Alice Cooper - Brutal Planet review
01. Brutal Planet
02. Wicked Young Man
04. Blow Me A Kiss
05. Eat Some More
06. Pick Up The Bones
09. It's The Little Things
10. Take It Like A Woman
11. Cold Machines
Alice Cooper began the 21st century by releasing his 21st studio album, Brutal Planet. Since his very first record with the Alice Cooper band, 1969's Pretties For You, Alice the man has evolved and experimented and free-wheeled all over the musical spectrum. Alice has adopted many personae over the years, but the side of himself he presented on this album is unlike any he had ever shown before. He was always one of the most powerful influences on heavy metal, but on this album he fully embraces it, shows the kids how it's done, and becomes truly brutal.

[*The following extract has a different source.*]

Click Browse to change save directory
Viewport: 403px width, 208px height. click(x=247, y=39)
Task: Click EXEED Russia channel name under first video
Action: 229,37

This album is Alice's heaviest to date, and is in very much the same vein as two of his own disciples, Rob Zombie and Marilyn Manson. Brutal Planet feels cold and industrial; the guitars are heavy and forceful, the drums mechanical and driving, the vocals pained and vindictive. Songs like the title track, "Blow Me A Kiss," and "Pick Up The Bones" are creepy and powerful, the sort of thing you might expect to hear in a horror movie. Brutal Planet is infected with a dismal realism, a grim seriousness that was not present in Alice's previous albums. Alice Cooper used to be a somewhat comical villain; he was a vaudevillian, a cartoon character, just as cheesy as he was evil. Not anymore. Brutal Planet's Alice is deadly and vicious. He doesn't sing about school being out, he sings about shooting it up. No more "No More Mr. Nice Guy"; he left that behind long ago and is currently conducting a holocaust.
Lyrically, Brutal Planet is about as jarring and sinister as it gets with Alice. "Wicked Young Man" sounds like it was written for A Clockwork Orange, "Eat Some More" for Se7en, and "Brutal Planet" as a condemnation of the entire human race. "Dead Babies" is practically camp next to these songs. More than a mere horror show, however, this album is a moral judgment of modern society, influenced by Cooper's Christianity and dressed up as another romp through the wicked and horrific hosted by his dastardly alter ego.
Brutal Planet has the sound of a man who left the garage a lifetime ago, casting the rock and roll guitars and 1970s mentality by the wayside. This is not your father's Alice Cooper. Actually, my father loves this album, but it's just a figure of speech. This is a new breed of Alice. A heavy, destructive, brutal Alice Cooper. This is easily his best album so far, solo or otherwise.